Jenny and I took a taxi from the Sonesta to Karnak just as most of the crowds were leaving and I was loaded down with books, notebooks, cameras and tripod, keen to do some work. Just as we were walking up to the ticket office, me with my student card in hand, I realised to my horror that I’d left one of my cameras in the taxi which by then was speeding down the road back into Luxor. I’ve always wanted to take part in a car chase and this was my big moment. Jumping into the first taxi in the queue, the driver and I hightailed it back to the hotel where my previous taxi had just pulled up. Happily I was reunited with my camera and all was well with the world. Both taxi drivers got a decent tip too.
Back at Karnak again, I got out my list of things I wanted to look at, but first I would seek out Jenny. I found her quickly as she hadn’t even got past the First Court, like everyone who visits Karnak for the first time she was overwhelmed by it all. We decided we would take a quick walk-through so that Jenny could get her bearings and then we would separate, so that I could wander around the Saite shrines on the northern side for an hour or two. But it’s no use planning anything in Egypt and we both ended up spending a long time in the Festival Temple of Tuthmose III, called in ancient times, the ‘Most Splendid of Monuments’. This temple was built as a memorial temple to Tuthmose and his ancestral cult. The pillars inside the hall are said to imitate the ancient tent poles of a pavilion, unique in Egyptian architecture, being fat and sqat, unlike the stately columns of some other temples. There is still a lot of paint on the ceiling and architraves with the names and titles of the King standing out in glorious colour. To the southwest of the pillared hall, one of the chambers once contained a table of kings which listed the names of 62 kings but this is now in the Louvre in Paris, with nothing left to see here. The area to the north of the hall, was used as a church in the Coptic era and there are several ruined statues. Behind the columned hall is a suite of rooms dedicated to Amun and beyond this, a large vestibule is sometimes known as the Zoological Garden, or Botanical Garden, because it contains superb delicate carvings representing plants and animals which Tuthmose is said to have encountered on his Syrian or Palestine campaigns. These are exquisite and every time I go to Karnak I take a few pictures here because the light is always different depending on the time of day.
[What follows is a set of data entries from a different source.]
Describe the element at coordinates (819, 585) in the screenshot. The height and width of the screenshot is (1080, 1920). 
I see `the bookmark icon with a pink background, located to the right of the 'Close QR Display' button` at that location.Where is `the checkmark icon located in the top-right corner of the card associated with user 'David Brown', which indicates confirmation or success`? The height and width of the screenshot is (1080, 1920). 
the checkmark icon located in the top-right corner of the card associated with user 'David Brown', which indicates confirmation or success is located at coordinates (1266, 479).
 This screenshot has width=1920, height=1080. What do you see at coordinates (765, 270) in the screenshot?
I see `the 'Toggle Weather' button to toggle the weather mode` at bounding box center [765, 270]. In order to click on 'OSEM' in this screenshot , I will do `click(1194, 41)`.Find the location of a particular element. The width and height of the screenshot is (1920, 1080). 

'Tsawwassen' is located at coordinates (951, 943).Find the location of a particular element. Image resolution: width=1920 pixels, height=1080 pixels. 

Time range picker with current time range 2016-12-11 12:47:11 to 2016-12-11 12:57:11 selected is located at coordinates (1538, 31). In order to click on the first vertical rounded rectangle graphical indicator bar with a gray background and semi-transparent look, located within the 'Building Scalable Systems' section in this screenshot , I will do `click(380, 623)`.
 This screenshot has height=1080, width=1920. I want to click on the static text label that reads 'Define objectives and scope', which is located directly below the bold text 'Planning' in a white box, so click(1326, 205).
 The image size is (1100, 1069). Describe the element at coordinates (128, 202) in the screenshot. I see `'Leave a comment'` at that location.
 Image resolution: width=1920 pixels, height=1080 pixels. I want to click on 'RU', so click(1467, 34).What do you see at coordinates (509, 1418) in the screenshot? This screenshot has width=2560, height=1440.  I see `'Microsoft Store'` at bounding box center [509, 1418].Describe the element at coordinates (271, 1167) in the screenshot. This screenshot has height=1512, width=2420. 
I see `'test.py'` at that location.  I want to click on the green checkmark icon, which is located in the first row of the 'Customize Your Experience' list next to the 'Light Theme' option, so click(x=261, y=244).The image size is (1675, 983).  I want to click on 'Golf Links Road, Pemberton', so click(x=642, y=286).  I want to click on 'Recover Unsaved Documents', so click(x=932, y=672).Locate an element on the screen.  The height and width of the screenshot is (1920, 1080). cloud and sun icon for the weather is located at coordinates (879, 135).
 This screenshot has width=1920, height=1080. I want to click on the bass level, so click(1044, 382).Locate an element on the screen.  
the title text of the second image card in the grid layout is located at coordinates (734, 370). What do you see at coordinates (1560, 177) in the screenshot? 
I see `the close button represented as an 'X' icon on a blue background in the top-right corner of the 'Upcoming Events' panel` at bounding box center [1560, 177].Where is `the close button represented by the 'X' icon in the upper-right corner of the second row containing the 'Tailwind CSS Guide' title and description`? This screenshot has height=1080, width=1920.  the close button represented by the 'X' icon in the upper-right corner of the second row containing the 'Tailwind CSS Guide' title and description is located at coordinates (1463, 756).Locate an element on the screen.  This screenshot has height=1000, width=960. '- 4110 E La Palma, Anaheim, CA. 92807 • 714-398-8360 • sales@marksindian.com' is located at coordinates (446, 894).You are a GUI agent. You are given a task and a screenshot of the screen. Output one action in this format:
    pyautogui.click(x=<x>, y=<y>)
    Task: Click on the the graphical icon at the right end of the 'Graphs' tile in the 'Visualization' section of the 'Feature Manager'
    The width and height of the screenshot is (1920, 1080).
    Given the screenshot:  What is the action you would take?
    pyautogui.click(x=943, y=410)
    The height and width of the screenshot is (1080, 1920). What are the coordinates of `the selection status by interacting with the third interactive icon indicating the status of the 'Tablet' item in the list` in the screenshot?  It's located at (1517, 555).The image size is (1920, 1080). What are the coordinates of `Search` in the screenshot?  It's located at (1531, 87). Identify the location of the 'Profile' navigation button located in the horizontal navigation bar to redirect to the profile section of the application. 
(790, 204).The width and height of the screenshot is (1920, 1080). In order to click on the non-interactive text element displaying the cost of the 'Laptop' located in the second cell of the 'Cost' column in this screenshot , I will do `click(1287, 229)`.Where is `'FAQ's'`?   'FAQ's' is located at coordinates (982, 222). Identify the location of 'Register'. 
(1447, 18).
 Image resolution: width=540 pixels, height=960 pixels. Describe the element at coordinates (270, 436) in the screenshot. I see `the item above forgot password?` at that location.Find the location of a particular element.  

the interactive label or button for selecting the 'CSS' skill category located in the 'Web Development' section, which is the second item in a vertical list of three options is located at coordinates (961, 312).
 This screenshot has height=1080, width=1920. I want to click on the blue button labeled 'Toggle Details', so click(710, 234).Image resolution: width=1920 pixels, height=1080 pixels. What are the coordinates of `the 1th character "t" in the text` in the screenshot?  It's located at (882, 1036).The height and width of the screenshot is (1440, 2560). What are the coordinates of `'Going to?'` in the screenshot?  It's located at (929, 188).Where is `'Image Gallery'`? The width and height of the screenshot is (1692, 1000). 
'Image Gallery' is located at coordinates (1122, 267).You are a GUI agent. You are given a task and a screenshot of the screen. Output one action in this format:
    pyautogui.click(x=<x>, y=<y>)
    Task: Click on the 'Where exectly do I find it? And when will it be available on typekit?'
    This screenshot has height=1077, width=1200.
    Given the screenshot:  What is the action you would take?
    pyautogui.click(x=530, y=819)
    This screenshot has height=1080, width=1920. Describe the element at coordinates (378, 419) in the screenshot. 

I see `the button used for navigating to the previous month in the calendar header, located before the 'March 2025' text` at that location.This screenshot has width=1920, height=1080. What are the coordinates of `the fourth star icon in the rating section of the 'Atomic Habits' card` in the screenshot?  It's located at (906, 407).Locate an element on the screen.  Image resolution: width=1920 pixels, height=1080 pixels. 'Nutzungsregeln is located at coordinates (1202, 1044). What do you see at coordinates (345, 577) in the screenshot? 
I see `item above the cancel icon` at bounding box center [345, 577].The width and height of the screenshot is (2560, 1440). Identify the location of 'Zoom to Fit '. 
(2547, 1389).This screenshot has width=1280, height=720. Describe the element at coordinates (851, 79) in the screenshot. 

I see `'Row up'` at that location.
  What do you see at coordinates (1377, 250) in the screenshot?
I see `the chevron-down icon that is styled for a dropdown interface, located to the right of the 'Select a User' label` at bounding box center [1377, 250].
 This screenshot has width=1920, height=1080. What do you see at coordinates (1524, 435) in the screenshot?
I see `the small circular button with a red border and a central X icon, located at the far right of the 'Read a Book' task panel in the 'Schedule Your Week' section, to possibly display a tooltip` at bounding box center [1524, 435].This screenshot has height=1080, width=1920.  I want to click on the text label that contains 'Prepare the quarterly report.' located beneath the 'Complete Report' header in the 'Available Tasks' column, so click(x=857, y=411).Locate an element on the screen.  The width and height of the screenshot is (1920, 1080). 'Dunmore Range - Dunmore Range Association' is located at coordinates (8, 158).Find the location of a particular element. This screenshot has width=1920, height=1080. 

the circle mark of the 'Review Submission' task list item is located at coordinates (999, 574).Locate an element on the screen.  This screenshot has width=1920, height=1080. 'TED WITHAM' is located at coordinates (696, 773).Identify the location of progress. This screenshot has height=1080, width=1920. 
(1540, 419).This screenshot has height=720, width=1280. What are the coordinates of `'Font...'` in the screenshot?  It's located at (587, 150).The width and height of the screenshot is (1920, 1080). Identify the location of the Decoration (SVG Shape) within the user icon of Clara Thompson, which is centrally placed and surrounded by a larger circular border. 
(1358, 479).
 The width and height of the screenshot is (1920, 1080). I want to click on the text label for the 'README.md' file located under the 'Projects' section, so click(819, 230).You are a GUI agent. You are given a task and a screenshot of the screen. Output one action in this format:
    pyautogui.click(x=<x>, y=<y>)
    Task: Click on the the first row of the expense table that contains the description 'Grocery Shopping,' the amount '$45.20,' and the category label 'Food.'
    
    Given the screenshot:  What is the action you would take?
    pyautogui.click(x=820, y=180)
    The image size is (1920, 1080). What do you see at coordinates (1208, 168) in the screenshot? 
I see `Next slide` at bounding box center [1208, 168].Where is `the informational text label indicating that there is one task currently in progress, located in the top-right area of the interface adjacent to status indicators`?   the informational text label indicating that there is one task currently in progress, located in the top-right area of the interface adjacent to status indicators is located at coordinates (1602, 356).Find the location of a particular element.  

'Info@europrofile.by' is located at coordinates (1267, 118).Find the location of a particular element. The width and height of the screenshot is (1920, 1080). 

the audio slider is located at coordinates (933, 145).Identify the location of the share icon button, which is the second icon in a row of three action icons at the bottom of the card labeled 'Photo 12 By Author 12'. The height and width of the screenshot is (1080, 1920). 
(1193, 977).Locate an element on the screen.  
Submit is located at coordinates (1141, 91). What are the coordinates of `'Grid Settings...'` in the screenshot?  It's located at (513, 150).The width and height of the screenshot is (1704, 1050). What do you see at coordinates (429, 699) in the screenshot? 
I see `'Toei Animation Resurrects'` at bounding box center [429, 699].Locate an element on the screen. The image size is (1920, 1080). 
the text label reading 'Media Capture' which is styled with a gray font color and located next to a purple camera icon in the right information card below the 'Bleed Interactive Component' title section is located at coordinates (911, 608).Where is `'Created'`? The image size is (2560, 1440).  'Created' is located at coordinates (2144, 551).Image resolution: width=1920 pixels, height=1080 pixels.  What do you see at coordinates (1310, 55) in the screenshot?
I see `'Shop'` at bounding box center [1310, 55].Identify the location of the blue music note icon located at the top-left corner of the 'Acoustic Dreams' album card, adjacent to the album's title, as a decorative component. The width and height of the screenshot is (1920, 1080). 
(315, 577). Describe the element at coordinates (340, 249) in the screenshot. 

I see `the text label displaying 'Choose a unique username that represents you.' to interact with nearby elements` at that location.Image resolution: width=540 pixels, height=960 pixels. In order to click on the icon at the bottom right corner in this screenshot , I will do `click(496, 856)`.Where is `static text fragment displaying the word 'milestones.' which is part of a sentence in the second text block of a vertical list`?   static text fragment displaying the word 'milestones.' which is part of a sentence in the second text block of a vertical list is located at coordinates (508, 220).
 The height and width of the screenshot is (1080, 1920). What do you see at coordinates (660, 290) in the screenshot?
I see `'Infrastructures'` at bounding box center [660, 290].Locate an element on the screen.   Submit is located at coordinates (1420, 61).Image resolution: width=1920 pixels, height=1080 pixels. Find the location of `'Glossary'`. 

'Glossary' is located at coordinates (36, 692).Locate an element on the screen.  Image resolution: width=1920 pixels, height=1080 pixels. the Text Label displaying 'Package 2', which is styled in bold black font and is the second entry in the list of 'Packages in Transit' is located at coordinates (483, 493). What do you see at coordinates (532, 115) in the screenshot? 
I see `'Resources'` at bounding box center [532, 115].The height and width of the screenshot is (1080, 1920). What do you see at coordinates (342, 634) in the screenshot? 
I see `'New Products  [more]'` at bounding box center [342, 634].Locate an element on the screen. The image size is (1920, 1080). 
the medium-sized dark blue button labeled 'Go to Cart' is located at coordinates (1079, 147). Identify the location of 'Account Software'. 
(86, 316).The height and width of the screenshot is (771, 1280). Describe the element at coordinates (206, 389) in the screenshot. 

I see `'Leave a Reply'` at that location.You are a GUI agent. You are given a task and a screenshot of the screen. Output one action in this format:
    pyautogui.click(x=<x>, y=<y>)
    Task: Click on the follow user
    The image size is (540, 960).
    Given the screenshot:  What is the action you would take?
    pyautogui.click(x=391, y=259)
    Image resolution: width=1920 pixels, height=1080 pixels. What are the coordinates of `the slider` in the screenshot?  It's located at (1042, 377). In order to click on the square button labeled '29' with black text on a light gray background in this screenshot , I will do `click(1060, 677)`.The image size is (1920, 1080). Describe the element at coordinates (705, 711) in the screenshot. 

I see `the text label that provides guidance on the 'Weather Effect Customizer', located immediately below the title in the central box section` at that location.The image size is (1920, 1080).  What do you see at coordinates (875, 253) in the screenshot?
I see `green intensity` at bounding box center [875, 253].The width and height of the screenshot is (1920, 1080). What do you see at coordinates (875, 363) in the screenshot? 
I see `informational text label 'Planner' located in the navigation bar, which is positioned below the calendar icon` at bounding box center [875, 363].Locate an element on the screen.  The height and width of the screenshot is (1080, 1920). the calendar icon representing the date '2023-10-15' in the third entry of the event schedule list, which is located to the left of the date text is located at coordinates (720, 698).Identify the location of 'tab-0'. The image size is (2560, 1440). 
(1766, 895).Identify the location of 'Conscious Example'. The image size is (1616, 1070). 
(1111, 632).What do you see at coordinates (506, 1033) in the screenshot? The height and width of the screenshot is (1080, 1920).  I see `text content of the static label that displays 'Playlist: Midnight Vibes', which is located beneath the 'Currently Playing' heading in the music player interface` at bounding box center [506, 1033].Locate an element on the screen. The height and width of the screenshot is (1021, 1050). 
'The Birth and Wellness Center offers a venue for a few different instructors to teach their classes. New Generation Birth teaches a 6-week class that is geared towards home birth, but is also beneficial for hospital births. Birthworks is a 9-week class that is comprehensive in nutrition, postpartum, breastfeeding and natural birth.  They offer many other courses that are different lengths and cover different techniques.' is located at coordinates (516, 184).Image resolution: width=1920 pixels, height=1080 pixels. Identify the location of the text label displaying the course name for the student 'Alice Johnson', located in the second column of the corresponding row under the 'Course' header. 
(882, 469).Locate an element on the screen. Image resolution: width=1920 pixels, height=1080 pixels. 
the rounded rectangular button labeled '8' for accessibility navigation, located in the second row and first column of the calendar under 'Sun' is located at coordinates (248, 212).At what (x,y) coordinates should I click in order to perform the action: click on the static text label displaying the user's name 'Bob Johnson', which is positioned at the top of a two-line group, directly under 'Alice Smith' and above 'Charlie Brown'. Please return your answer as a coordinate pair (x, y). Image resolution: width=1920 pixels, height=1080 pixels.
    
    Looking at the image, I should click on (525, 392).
We climbed up a flight of wooden stairs leading over the wall behind the festival temple. Towards Karnak’s east gate is a small ‘Temple of the Hearing Ear’, built by Rameses II. Here local inhabitants of Thebes would bring their petitions to the gods of Karnak, or rather to the priests who would intercede. This was a tradition suggested by earlier niche shrines that we saw built against the back of the Tuthmose complex.
It was still very hot, so we wandered around to the Sacred Lake and as usual, ended up in the cafeteria for a cold drink. Afterwards we looked at other bits and pieces, but Karnak is not somewhere that you can see in one go. Leaving at 5.00pm as the tourists were coming back into the temple we knew that we too would be back soon.